Wednesday, July 25, 2007

The war on drugs

I skimmed an article about Afghanistan - apparently producer of 92% of the world's opium trade, a difficult "war on drugs" of a different sort as the old Taliban political faction funds their continued guerilla war using drug money.

I don't have a secure opinion about the "war on drugs". I accept that criminalizing "consumption" of illegal drugs is overall counter-productive. I accept overall anything that is "valued" by enough people can't be banned, and that blackmarkets lead to more problems than the banning attempts to solve. Generalizations are never secure, always exceptions.

On the side of growers, whether opium, coca, hemp, or whatever plant, I can't easily take the enforcement side of simply destroying crops - not to say I'm against destroying crops, just that I acknowledge there's issues - specifically assuming growers tend to be poor farmers who are just trying to grow something they can sell for a profit - and perhaps in a world where legal crops are underpriced by subsidies that make small scale producers unable to earn enough to make a living. In other words, enforcement alone is insufficient, if it fails to pay attention to poverty that encourages the drug crops. Ideally at minimum, it is an education issue - if farmers knew that their crops made drug traffickers rich, while causing suffering for those who abuse the drugs, that might influence their choice to grow it.

I do wonder what effect "peak oil" will have on the world drug trade. Overall, I expect "high-value, low-weight" products like drugs will ALWAYS be traded under long distances, whether industrial scale production or family farmers.

And stepping off the deep end for a minute, my "inner liberterian" wonders whether controlling drugs can ever ultimately be justified. It's tricky still for me. I want to "protect" people from drugs, but education is the first defense. AND I want to protect people from "bad drugs" - blackmarket drugs have no quality assurance, and could be ANYTHING - so regulated drugs at least can be what they say they are. AND lastly I recognize that many drugs, like marajuana have gotten more and more potent through artificial selection, so "first time" users now are in more danger than those 40 years ago.

And still I'm wary. Like legal drugs - alcohol and tobacco, they are regulated to protect children while adults are free to abuse them as they like, at least in private. Some would justify the same ought to be true for marajuana at least, and I admit given I was king, I'd probably relent in that case - not worth the fight to me.

Some would argue cocaine as well ought to be legalized, and obviously there was a time it was legal and used in products, like the original Coke soda. Some would argue Heroin also ought to be legal. I don't have the medical knowledge to judge any of it, or the inclination to experiment myself. I suppose for me I'd be more likely to TRY if a drug was regulated, but I'm mostly a chicken, and no representative.

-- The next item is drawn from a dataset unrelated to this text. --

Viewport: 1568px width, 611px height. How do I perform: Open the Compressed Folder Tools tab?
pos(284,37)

It is curious to imagine how the prices of drugs would change if regulated. At least they could be taxes if legalized. Intiutively I'd imagine prices would go down, which seems bad since it'd encourage more consumption.

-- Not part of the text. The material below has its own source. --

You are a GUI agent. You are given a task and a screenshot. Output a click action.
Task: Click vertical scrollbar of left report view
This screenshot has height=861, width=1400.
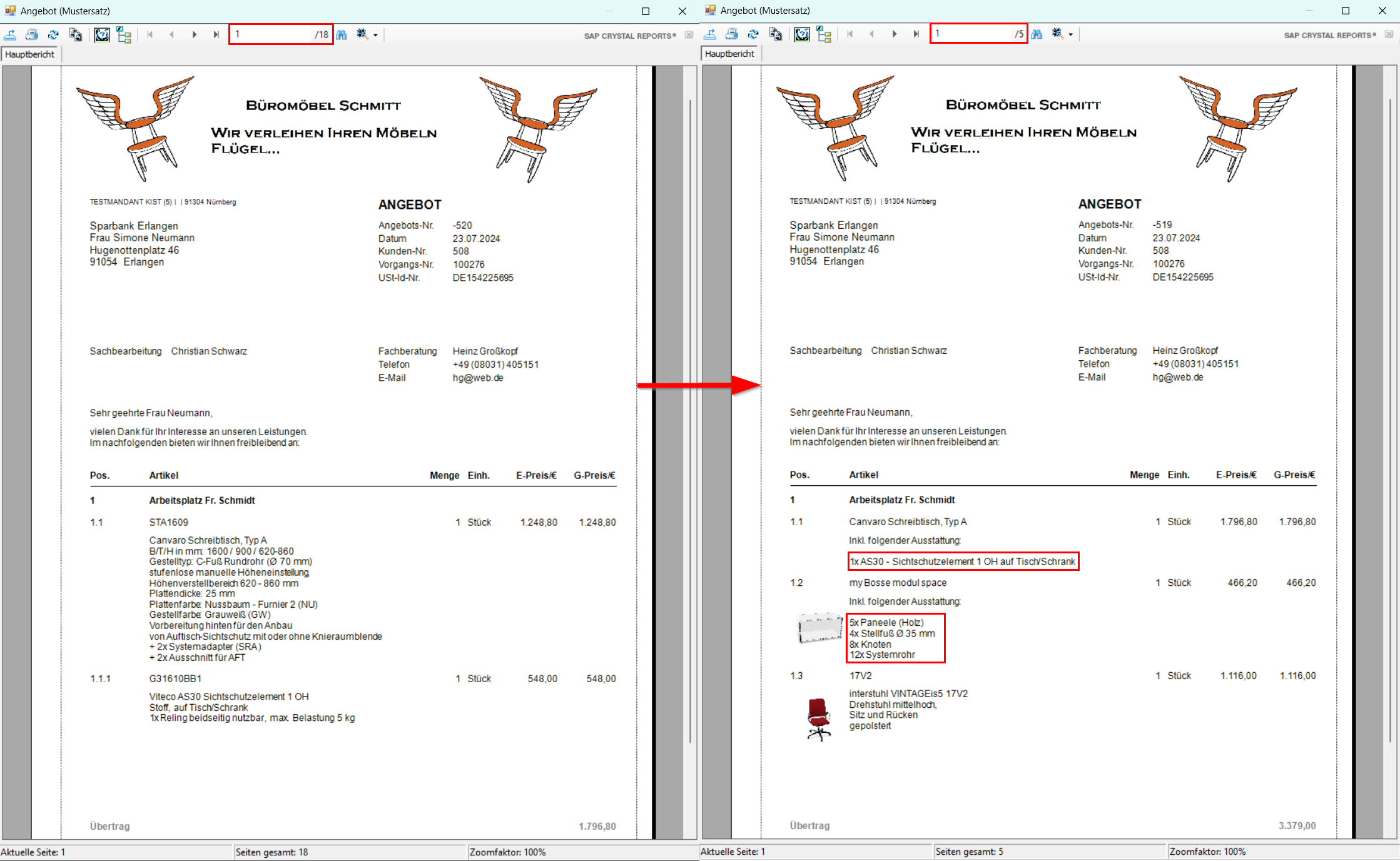click(690, 419)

Drugs like Meth, apparently used by Japanese pilots during WWII, I start getting more and more scared, but I don't know how to draw a line. I'd DRAW a line here - a drug that destroys a person's health is BAD BAD BAD, even if it can be used to improve their "productivity", but the same could be said about Cocaine. Perhaps some would even say about caffeine?

Well, whatever else I don't know, I'd have to say it is SENSELESS to not regulate illegal drugs. I mean keep as much as possible in the light of day. Even criminalizing the selling of drugs is problematic - makes economic activity between consenting adults illegal. (I know there's always exceptions where the greater danger to society exceeds individual freedom.)

Overall I know the whole issue of "regulation" is sometimes offensive, always better to try to use education to minimize harm than police everything which ultimately always fails at some level.

I was thinking of "peak oil" in the sense of "industrialized production" in the present can usually "underprice" smaller efforts, so for the moment, I'd imagine drugs would be cheaper if made legal, even if taxed significantly. Hard to believe consumption wouldn't go up, but perhaps lower prices mean less incentive for production - who knows? Maybe economists?!